• Exercise aim: All the entries below should be reproduced exactly.

START Exercise input

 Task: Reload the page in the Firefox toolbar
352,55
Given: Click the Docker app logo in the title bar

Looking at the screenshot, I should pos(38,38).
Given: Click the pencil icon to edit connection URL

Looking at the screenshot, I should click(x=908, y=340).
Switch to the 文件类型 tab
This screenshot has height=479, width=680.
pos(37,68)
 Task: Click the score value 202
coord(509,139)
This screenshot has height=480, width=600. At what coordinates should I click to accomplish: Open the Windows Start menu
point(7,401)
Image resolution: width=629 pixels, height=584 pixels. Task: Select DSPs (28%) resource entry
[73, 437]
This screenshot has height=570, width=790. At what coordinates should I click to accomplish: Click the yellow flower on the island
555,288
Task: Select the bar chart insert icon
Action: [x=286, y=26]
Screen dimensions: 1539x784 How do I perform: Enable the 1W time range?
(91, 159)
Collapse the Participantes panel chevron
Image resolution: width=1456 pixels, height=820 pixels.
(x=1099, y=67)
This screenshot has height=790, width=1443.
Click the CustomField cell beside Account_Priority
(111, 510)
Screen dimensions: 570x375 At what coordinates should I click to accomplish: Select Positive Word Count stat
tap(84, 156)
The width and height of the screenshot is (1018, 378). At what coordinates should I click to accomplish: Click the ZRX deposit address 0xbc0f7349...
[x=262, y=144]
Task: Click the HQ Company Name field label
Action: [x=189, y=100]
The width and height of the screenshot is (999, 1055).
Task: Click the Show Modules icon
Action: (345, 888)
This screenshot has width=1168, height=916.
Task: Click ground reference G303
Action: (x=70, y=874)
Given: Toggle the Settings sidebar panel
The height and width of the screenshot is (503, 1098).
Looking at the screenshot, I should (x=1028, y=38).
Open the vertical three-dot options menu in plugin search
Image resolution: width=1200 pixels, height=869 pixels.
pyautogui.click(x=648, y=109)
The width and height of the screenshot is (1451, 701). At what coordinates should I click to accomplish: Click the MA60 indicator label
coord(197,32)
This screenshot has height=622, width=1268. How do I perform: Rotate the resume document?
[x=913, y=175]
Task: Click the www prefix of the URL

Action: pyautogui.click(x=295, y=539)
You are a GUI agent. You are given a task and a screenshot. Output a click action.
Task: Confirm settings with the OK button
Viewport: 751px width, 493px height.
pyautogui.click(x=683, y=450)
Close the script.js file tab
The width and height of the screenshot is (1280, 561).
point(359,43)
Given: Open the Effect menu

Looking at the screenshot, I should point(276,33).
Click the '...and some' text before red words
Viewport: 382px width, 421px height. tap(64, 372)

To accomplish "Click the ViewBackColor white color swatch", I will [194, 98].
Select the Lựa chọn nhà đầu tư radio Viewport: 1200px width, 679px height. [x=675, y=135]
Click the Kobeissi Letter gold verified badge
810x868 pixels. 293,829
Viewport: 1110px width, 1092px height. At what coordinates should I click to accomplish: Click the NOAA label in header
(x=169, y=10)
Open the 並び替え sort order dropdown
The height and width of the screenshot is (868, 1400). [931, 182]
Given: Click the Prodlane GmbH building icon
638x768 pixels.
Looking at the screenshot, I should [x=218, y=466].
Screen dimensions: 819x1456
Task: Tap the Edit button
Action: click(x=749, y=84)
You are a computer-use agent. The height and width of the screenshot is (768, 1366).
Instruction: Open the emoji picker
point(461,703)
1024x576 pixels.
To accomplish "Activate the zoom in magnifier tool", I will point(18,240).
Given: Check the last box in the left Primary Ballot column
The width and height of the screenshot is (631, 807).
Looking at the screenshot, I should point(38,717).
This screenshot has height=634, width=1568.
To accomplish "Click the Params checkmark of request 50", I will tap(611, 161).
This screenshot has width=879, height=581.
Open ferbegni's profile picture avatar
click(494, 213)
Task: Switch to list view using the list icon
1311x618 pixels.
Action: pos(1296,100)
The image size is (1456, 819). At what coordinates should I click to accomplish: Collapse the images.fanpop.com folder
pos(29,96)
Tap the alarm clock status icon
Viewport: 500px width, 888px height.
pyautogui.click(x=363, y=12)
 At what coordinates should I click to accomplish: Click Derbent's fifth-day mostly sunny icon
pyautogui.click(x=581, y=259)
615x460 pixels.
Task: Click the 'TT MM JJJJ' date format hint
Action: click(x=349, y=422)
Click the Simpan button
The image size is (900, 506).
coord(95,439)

END Exercise input

• Your response:
 Task: Reload the page in the Firefox toolbar
352,55
Given: Click the Docker app logo in the title bar

Looking at the screenshot, I should pos(38,38).
Given: Click the pencil icon to edit connection URL

Looking at the screenshot, I should click(x=908, y=340).
Switch to the 文件类型 tab
This screenshot has height=479, width=680.
pos(37,68)
 Task: Click the score value 202
coord(509,139)
This screenshot has height=480, width=600. At what coordinates should I click to accomplish: Open the Windows Start menu
point(7,401)
Image resolution: width=629 pixels, height=584 pixels. Task: Select DSPs (28%) resource entry
[73, 437]
This screenshot has height=570, width=790. At what coordinates should I click to accomplish: Click the yellow flower on the island
555,288
Task: Select the bar chart insert icon
Action: [x=286, y=26]
Screen dimensions: 1539x784 How do I perform: Enable the 1W time range?
(91, 159)
Collapse the Participantes panel chevron
Image resolution: width=1456 pixels, height=820 pixels.
(x=1099, y=67)
This screenshot has height=790, width=1443.
Click the CustomField cell beside Account_Priority
(111, 510)
Screen dimensions: 570x375 At what coordinates should I click to accomplish: Select Positive Word Count stat
tap(84, 156)
The width and height of the screenshot is (1018, 378). At what coordinates should I click to accomplish: Click the ZRX deposit address 0xbc0f7349...
[x=262, y=144]
Task: Click the HQ Company Name field label
Action: [x=189, y=100]
The width and height of the screenshot is (999, 1055).
Task: Click the Show Modules icon
Action: (345, 888)
This screenshot has width=1168, height=916.
Task: Click ground reference G303
Action: (x=70, y=874)
Given: Toggle the Settings sidebar panel
The height and width of the screenshot is (503, 1098).
Looking at the screenshot, I should (x=1028, y=38).
Open the vertical three-dot options menu in plugin search
Image resolution: width=1200 pixels, height=869 pixels.
pyautogui.click(x=648, y=109)
The width and height of the screenshot is (1451, 701). At what coordinates should I click to accomplish: Click the MA60 indicator label
coord(197,32)
This screenshot has height=622, width=1268. How do I perform: Rotate the resume document?
[x=913, y=175]
Task: Click the www prefix of the URL

Action: pyautogui.click(x=295, y=539)
You are a GUI agent. You are given a task and a screenshot. Output a click action.
Task: Confirm settings with the OK button
Viewport: 751px width, 493px height.
pyautogui.click(x=683, y=450)
Close the script.js file tab
The width and height of the screenshot is (1280, 561).
point(359,43)
Given: Open the Effect menu

Looking at the screenshot, I should point(276,33).
Click the '...and some' text before red words
Viewport: 382px width, 421px height. tap(64, 372)

To accomplish "Click the ViewBackColor white color swatch", I will [194, 98].
Select the Lựa chọn nhà đầu tư radio Viewport: 1200px width, 679px height. [x=675, y=135]
Click the Kobeissi Letter gold verified badge
810x868 pixels. 293,829
Viewport: 1110px width, 1092px height. At what coordinates should I click to accomplish: Click the NOAA label in header
(x=169, y=10)
Open the 並び替え sort order dropdown
The height and width of the screenshot is (868, 1400). [931, 182]
Given: Click the Prodlane GmbH building icon
638x768 pixels.
Looking at the screenshot, I should [x=218, y=466].
Screen dimensions: 819x1456
Task: Tap the Edit button
Action: click(x=749, y=84)
You are a computer-use agent. The height and width of the screenshot is (768, 1366).
Instruction: Open the emoji picker
point(461,703)
1024x576 pixels.
To accomplish "Activate the zoom in magnifier tool", I will point(18,240).
Given: Check the last box in the left Primary Ballot column
The width and height of the screenshot is (631, 807).
Looking at the screenshot, I should point(38,717).
This screenshot has height=634, width=1568.
To accomplish "Click the Params checkmark of request 50", I will tap(611, 161).
This screenshot has width=879, height=581.
Open ferbegni's profile picture avatar
click(494, 213)
Task: Switch to list view using the list icon
1311x618 pixels.
Action: pos(1296,100)
The image size is (1456, 819). At what coordinates should I click to accomplish: Collapse the images.fanpop.com folder
pos(29,96)
Tap the alarm clock status icon
Viewport: 500px width, 888px height.
pyautogui.click(x=363, y=12)
 At what coordinates should I click to accomplish: Click Derbent's fifth-day mostly sunny icon
pyautogui.click(x=581, y=259)
615x460 pixels.
Task: Click the 'TT MM JJJJ' date format hint
Action: click(x=349, y=422)
Click the Simpan button
The image size is (900, 506).
coord(95,439)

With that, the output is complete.